崔叔温的堂弟,博陵崔氏代表崔昂,眼神阴鸷:“难道……就只能坐以待毙?”
密室内一片死寂。
良久,王衍嘶声道:“还有一个办法……虽然风险极大,但……或许能搏一条生路。”
众人看向他。
“派人去长安和邺城,秘密联系宇文泰、高澄。”王衍压低声音,“告诉他,我们愿意做内应,助他们……突袭沂州!我王家在齐国还有近八百死士、暗谍,想必你们的家族也都埋了不少暗桩吧。”
“什么?!”几人都惊得站起身。他们更惊讶于王衍的计谋,至于他说的死士、暗桩根本就没当回事。
“疯了!宇文泰、高澄对齐国,本就是自身难保,他们凭什么能攻略齐国?借他们几个胆子他们也不敢啊!”

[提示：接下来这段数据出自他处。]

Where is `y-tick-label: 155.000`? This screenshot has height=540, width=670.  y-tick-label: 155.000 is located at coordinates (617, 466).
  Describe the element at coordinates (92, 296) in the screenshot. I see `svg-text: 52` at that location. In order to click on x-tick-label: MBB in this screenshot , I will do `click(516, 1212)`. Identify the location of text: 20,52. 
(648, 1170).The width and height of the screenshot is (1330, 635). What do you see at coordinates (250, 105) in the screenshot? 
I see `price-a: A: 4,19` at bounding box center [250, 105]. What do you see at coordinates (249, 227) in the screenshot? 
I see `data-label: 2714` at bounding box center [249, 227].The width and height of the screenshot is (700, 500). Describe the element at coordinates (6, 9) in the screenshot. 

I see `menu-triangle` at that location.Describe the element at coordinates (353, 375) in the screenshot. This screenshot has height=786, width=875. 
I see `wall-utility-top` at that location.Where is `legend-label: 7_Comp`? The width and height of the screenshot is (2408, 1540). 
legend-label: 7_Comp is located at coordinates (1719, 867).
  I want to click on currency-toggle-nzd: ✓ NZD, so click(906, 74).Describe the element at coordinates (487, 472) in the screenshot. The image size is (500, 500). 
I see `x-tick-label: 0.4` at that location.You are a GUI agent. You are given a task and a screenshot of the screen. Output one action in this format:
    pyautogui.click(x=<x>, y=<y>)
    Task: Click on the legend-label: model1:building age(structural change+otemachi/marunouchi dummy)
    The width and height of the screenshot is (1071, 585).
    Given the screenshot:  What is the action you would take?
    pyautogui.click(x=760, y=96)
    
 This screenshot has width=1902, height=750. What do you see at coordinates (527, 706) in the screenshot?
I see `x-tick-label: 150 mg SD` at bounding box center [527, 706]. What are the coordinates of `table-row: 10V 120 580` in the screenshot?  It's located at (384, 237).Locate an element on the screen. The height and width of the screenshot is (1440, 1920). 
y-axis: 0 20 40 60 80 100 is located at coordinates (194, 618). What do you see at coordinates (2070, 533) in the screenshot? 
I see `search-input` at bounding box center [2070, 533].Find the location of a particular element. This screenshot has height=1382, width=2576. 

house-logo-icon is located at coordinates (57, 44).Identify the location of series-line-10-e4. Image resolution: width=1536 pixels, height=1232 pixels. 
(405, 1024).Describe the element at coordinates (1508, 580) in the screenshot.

“而且,你信不信,不管高澄、宇文泰再怎么失败,最后先死的一定会是咱们?!”
王衍神色疯狂:“但至少,能打断季达的势头!只要齐国乱起来,咱们就有机会重新谈判!甚至……趁乱夺回一些东西!”
李虔皱眉:“可万一失败……”
“失败了,也不过是一死。”王衍惨笑,“总比现在这样,眼睁睁看着家族千年基业,被季达一点点碾碎要强!”
密室内再次陷入沉默。
十月的沂州,秋意正浓。收到情报部,将世家长老“礼送出门”的报告后,便又接到另一份报告,从岭南押解来的可能是南梁最后一批“重量级”降臣,已抵达沂州城外。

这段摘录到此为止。